- _Excerpted text_
## start

# Typical Flex Driver



## Young ST (Oct 28, 2016)

Seems like I'm tailing another Amazon driver today... Lots of packages with our style of barcode.... Anyways saw this today and thought it was funny...

I moved them all to the back lol


----------



## nighthawk398 (Jul 21, 2015)

remember other other carriers still drop off Amazon packages too
on Sundays frequently I see the post office still delivering packages at the same time I am
I would be very careful moving anybody else's packages you could be caught on video and if something happens that look suspicious


----------



## Young ST (Oct 28, 2016)

Naw USPS,FedEx,UPS uses a different label.... It was the same ones we use....

Plus I dont give a **** if I get fired lol

I always deliver with Post Office people they ALWAYS ask me how easy it is....I say way easier but Id rather have your job and they look at me weird and I keep walking lol


----------



## Shangsta (Aug 15, 2016)

nighthawk398 said:


> on Sundays frequently I see the post office still delivering packages at the same time I am


The post office is closed on Sundays but UPS and FedEx, likely.



Young ST said:


> say way easier but Id rather have your job an


Must be nice having a secure place to leave packages...


----------



## mke (Dec 19, 2016)

Shangsta said:


> The post office is closed on Sundays but UPS and FedEx, likely.
> 
> Must be nice having a secure place to leave packages...

## end

- _Task data_
## start

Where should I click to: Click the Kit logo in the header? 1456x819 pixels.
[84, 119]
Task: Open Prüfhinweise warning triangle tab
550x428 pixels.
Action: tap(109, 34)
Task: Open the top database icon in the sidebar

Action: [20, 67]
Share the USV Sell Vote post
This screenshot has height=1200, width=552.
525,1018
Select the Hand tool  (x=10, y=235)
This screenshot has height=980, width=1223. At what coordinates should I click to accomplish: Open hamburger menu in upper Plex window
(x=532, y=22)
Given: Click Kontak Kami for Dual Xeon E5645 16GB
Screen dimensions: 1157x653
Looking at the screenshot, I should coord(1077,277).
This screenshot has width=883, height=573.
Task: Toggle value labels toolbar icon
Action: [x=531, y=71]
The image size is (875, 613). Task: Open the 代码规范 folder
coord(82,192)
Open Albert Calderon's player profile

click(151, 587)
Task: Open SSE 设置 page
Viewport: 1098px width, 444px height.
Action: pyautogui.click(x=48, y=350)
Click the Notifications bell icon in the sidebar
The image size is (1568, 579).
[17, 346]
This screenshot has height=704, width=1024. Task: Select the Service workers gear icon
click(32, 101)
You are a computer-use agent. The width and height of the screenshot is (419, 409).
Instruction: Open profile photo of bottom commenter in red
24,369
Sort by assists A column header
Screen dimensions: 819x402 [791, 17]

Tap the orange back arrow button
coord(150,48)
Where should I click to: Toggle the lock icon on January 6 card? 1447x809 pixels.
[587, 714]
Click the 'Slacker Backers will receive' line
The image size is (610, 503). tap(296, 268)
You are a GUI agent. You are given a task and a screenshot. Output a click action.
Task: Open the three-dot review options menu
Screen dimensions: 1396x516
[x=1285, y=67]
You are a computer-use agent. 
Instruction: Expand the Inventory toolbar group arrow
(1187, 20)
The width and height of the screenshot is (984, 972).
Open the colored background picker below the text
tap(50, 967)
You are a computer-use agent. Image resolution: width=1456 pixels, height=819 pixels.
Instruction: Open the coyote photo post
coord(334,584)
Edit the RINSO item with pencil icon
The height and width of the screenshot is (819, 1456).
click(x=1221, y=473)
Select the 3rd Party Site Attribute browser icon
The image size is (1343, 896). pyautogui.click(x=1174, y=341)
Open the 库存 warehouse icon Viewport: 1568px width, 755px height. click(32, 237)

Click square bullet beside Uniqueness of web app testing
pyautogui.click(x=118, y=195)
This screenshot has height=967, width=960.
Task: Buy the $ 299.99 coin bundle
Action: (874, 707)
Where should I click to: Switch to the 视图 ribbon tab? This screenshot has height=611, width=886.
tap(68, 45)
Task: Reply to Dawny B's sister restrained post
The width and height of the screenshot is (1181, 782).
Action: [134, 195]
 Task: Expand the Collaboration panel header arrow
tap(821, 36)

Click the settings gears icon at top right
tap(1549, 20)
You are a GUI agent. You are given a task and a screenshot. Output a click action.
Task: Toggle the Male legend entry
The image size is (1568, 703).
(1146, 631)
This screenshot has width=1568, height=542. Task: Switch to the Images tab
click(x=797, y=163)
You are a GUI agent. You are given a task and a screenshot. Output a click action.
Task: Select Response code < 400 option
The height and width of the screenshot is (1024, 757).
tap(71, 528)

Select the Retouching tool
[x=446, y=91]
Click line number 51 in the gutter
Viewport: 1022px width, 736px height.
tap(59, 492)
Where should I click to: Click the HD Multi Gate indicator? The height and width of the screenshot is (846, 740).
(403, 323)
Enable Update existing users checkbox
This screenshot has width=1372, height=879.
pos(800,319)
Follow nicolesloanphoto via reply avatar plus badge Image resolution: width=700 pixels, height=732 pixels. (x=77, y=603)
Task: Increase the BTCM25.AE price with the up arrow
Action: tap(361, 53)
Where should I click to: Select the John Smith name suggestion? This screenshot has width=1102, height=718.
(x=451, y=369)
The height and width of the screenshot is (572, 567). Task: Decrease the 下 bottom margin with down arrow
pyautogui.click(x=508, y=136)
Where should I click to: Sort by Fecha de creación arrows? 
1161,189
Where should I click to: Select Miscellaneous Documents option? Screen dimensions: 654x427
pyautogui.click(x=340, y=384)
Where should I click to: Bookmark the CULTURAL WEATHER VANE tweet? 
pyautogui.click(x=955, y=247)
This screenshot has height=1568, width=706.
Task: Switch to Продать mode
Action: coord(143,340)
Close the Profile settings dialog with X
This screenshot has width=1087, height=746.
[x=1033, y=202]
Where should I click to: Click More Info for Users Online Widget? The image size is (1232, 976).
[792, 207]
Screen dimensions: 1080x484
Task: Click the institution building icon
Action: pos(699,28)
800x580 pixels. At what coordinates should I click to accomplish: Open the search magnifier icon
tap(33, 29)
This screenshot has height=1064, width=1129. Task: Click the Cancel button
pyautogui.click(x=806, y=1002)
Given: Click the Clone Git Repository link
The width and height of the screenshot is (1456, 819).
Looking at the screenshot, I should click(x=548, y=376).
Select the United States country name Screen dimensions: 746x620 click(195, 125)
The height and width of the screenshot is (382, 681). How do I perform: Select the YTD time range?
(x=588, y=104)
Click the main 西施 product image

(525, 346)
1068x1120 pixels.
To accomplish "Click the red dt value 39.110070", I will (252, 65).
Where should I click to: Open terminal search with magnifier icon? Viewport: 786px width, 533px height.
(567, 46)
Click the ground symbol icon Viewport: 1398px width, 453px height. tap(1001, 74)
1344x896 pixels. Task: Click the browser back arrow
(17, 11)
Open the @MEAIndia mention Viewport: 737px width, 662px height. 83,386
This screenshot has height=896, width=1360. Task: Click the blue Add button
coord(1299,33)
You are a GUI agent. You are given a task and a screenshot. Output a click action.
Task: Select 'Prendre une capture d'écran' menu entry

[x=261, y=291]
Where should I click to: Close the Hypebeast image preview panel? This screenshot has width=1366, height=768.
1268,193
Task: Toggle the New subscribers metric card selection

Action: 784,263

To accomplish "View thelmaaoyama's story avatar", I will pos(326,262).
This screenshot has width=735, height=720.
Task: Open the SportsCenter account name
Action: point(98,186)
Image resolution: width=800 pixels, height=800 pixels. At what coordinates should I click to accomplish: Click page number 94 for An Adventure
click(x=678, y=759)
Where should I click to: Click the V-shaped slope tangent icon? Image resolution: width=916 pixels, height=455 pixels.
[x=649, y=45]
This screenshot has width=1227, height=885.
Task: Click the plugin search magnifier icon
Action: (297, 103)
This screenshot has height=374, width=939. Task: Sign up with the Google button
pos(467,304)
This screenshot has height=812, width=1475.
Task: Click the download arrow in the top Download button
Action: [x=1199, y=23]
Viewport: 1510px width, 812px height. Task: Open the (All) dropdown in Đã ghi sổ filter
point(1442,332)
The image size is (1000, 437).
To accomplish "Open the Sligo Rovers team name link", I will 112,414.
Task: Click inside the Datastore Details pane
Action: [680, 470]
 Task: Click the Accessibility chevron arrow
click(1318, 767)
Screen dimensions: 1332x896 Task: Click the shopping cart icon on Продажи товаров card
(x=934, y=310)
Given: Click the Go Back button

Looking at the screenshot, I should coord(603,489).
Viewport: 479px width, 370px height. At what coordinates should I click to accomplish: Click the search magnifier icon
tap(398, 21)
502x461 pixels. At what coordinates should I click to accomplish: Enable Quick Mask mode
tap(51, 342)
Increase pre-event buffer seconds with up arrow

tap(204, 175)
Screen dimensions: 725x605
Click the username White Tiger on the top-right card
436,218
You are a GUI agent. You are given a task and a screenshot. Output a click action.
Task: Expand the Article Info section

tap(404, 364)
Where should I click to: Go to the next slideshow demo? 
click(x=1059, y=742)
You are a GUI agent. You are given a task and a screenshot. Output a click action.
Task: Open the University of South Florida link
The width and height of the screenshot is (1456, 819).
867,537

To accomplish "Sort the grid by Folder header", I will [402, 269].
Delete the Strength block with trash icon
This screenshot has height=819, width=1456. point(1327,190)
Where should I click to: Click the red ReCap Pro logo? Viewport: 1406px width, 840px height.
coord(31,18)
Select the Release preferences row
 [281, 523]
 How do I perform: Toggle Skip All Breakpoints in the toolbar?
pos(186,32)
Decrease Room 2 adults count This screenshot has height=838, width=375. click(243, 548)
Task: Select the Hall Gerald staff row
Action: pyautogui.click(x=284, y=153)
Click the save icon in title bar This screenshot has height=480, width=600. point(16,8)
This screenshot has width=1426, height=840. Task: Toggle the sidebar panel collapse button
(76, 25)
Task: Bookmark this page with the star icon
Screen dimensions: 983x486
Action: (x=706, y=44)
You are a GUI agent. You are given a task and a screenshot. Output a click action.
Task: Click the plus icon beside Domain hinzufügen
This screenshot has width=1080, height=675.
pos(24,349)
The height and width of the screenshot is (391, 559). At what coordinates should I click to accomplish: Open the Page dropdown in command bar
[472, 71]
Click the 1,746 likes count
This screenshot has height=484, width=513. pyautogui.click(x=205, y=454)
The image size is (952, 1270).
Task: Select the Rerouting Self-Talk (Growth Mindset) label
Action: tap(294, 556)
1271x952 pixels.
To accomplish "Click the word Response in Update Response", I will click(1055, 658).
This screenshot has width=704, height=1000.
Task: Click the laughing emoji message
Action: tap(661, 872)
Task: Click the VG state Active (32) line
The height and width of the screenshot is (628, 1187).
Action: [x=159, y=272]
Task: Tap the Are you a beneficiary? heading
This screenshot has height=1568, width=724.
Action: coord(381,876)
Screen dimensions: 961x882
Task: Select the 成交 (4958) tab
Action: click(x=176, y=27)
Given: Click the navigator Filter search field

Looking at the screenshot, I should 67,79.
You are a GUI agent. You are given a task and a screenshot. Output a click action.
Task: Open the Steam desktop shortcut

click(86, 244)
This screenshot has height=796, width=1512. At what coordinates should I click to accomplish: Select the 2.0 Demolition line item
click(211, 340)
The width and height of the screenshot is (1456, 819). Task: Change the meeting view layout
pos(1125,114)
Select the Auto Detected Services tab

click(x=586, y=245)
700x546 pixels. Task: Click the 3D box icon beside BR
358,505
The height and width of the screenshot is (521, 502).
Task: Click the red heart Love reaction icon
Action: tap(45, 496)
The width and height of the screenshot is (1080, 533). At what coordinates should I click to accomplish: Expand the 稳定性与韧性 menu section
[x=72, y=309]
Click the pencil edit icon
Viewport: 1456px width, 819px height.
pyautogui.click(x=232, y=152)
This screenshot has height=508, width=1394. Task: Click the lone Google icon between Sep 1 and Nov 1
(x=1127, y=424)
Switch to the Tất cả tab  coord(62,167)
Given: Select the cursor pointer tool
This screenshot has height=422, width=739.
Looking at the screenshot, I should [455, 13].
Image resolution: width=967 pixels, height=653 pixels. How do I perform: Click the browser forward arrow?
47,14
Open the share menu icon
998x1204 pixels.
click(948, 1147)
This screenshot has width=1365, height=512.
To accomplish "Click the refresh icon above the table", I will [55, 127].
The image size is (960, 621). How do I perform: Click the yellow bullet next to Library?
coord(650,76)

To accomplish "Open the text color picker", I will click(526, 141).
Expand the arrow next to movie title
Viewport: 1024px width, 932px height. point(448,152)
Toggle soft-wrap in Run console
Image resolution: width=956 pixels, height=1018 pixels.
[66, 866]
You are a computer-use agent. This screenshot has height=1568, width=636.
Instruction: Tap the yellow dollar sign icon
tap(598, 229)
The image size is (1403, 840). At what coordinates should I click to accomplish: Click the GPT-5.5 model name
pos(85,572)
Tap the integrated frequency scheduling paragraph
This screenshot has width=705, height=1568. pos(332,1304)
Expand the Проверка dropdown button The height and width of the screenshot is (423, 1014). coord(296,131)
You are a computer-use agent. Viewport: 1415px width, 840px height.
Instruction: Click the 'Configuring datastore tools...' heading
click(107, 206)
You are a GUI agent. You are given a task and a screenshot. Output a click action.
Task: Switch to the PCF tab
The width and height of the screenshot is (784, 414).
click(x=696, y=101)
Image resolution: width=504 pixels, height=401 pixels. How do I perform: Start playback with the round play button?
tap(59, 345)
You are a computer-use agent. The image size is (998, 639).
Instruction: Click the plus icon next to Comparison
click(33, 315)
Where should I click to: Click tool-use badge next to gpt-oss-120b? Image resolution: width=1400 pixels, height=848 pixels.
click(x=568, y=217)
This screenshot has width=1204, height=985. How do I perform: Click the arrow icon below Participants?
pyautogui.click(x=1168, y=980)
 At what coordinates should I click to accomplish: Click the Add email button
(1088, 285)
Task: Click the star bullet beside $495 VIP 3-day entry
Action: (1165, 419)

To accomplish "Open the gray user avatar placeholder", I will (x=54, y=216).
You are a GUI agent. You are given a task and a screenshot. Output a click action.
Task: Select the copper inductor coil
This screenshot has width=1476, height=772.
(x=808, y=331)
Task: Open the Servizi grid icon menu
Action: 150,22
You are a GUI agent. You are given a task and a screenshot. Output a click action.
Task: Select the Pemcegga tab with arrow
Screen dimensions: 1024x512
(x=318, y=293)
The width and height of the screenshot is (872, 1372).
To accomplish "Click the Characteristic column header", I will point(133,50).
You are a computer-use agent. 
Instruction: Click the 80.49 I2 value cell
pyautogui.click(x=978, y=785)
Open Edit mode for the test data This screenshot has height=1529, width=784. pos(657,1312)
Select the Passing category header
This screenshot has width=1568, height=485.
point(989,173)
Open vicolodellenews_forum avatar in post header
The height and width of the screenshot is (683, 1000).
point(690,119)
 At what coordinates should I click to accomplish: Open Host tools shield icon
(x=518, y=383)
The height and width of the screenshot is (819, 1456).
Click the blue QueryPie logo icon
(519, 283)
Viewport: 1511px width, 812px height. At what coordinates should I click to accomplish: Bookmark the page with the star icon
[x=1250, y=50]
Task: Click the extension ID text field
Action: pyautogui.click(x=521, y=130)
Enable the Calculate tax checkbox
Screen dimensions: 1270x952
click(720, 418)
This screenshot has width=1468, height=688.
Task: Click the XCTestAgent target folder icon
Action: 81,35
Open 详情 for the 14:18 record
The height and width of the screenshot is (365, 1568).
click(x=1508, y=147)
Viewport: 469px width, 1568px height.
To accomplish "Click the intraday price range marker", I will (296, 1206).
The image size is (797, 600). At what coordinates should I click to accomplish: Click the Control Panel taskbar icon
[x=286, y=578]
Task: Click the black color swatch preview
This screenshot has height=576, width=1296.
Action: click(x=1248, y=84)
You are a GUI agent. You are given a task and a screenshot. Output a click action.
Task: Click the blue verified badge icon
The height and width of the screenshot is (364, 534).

## end

- _What this exercise asks_
A - Transcribe the forum thread, starting with "Plus I dont" and going on through "(Aug 15, 2016)".
B - From the rows, repeat word for word the lines starting with the line with "Where should I click to: Click the red" and going on through the line with "pos(186,32)".

- _Answers given_
A -
Plus I dont give a **** if I get fired lol

I always deliver with Post Office people they ALWAYS ask me how easy it is....I say way easier but Id rather have your job and they look at me weird and I keep walking lol


----------



## Shangsta (Aug 15, 2016)

B -
Where should I click to: Click the red ReCap Pro logo? Viewport: 1406px width, 840px height.
coord(31,18)
Select the Release preferences row
 [281, 523]
 How do I perform: Toggle Skip All Breakpoints in the toolbar?
pos(186,32)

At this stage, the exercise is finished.